Colin Law clanlaw at gmail.com
Wed Oct 15 14:19:24 PDT 2014


On 15 October 2014 22:06, roadcone <roadcone at gmx.com> wrote:
> On 15/10/14 19:53, dinkypumpkin wrote:
>>
>>
>> You can't use the setup executable for this.  Refer back to:
>>
>> http://lists.infradead.org/pipermail/get_iplayer/2014-October/006097.html
>>
>> And on Linux, there is no need to replace the packaged install.  Just
>> download the upgraded CLI script and run it from your working directory.
>>
>> Both episodes of Tommies are available vir --pid.  It took a couple of
>> days for last week's episode to appear in the cache, so I guess the same
>> will apply to yesterday's.
>>
> Thank you for your patient help dinky.
>
> I have been moving between Linux and Windows and getting myself in a mess. I
> have installed the latest Windows version using the setup exe and then
> overwritten the perl script with the one from github. I have now d/l the two
> Tommies files.
>
> I have not yet replaced the perl script on my Linux machine due to my
> unfamiliarity with folder ownership and not knowing the consequences of
> taking over ownership from root. And if I do, do I leave it as mine or will
> that cause other apps problems later? Do I return ownership to root once I
> have replaced the perl script file?
>
> LInux: I've tried putting the latest perl script file in the downloads
> folder the dropping to Terminal in that folder and running get_iplayer. This
> seems to run the installed version 2.82 and not the recently downloaded
> v2.86 from github. I had rather assumed it would run the copy from the same
> folder and not go looking for the original.
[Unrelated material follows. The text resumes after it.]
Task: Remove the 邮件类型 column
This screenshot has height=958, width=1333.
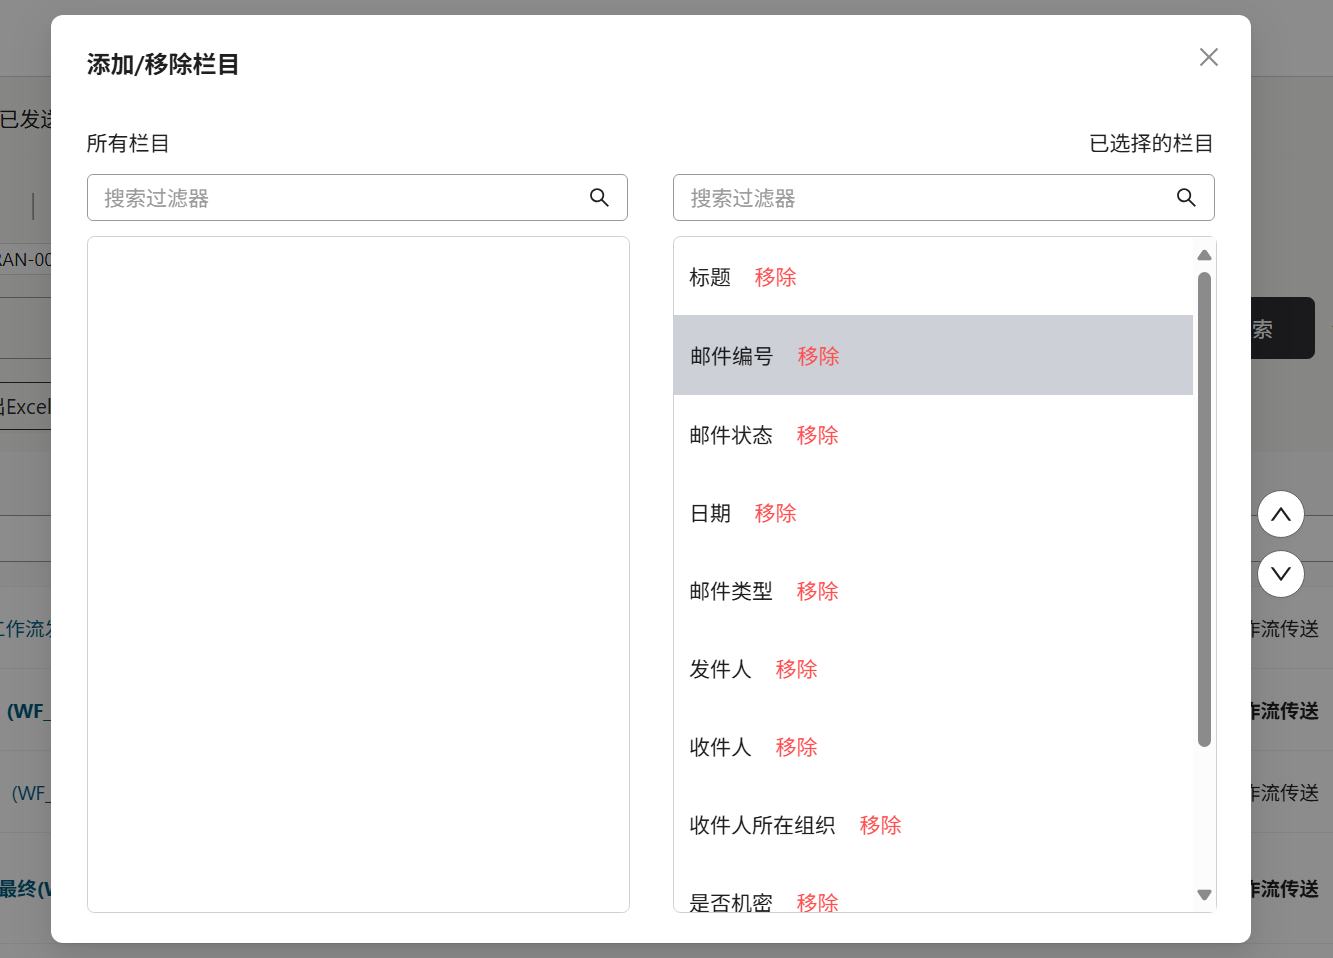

I have changed permissions of
> the downloaded one to executable.

Either
cd Downloads
./get_iplayer
note the ./ which tells it to use the one in this folder not look in
the path.  Or from anywhere
~/Downloads/get_iplayer
The above assume that the Downloads in your home folder is where you
downloaded to.  "~" tells it to start from your home folder.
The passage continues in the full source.